You won't see it on the meeting's video recording, set up for the first time last Tuesday to preserve the full glory of the board's sessions. But if you listened closely, you might have heard it mentioned in passing.
The figurative elephant in the room is the unfortunate lack of foresight that resulted in last year's closing of the county's landfill.
Here's where you might have heard it mentioned. During a presentation on options for starting some type of county recycling program, Columbia County's construction and maintenance director, Miguel Valentin, pointed out that one of the benefits of instituting a recycling program is increased life for a landfill.
Whoops. Too late.
For years, county residents sporadically have called for the county to take a stronger role in initiating some type of recycling program. Valentin's presentation shows that with a program in place, the county could reduce the amount of waste headed for the landfill by as much as 200 tons a month.

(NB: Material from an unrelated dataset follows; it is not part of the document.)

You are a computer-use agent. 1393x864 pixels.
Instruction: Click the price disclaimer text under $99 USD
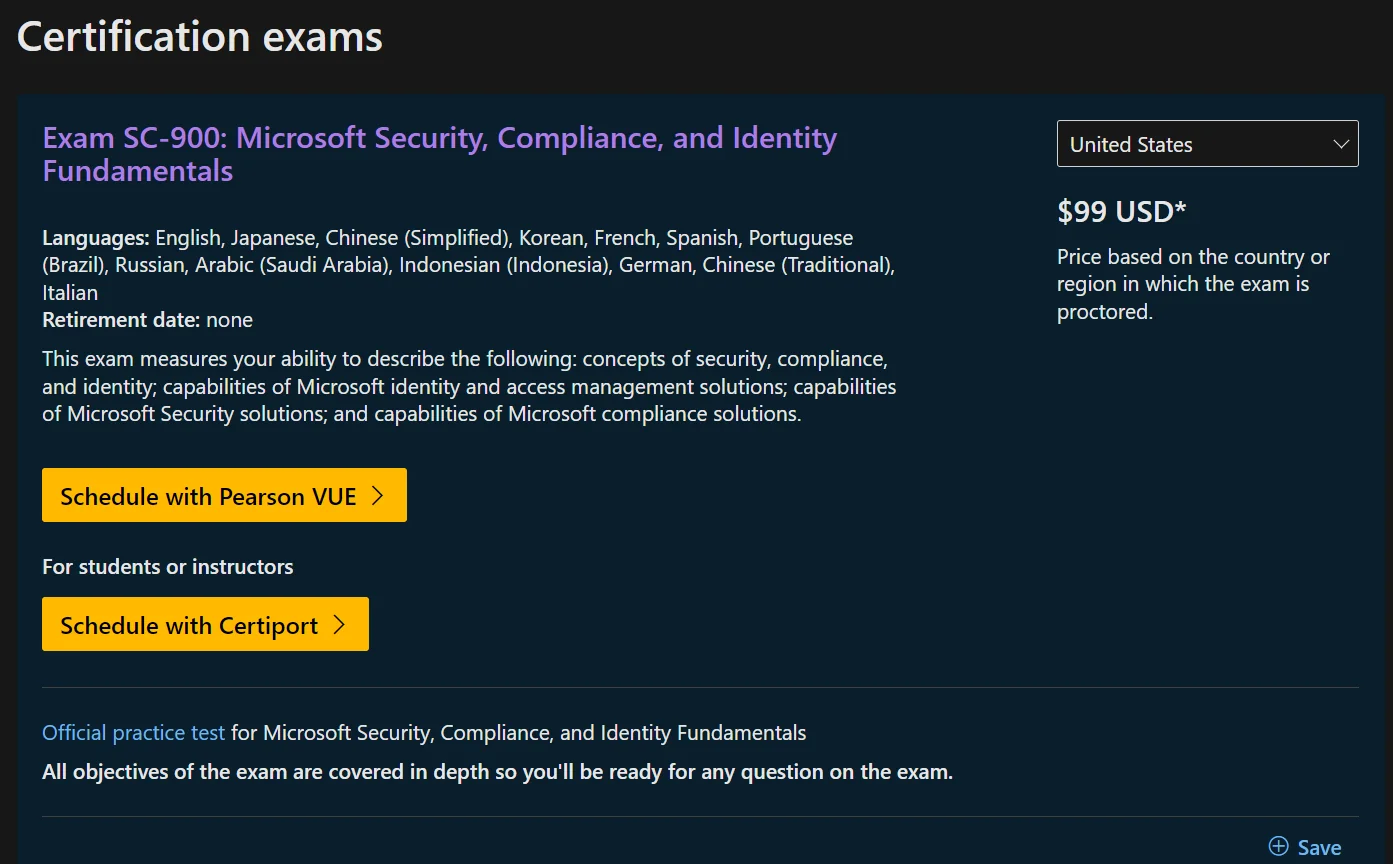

That enormous figure could come only with the highest level of government intervention, which commissioners aren't likely to approve. (Chairman Ron Cross asked Valentin, tongue in cheek, "Would you like them to lynch us all at one time, or separately?") But even less-intensive programs still could cut the waste stream by as much as 20 tons.
What are the benefits? Other than producing good vibes about the environment - which is a pretty good idea all by itself - not much.
Just setting up a system of additional drop-off points for common recyclable materials would create a net cost to taxpayers; Valentin acknowledges that only if the county were to establish mandatory curbside recycling and garbage-sorting would there be enough waste recycled for the program to have even a remote chance of paying for itself.
The real benefit from a recycling program would have been in a reduction in waste dumped at the landfill, resulting in a longer time in which the landfill could have stayed open. Instead, the county is now paying a consultant to help come up with creative ideas for how the now-closed site can be used.
Among the options are a recycling center. Its symbol should be an elephant - a white one.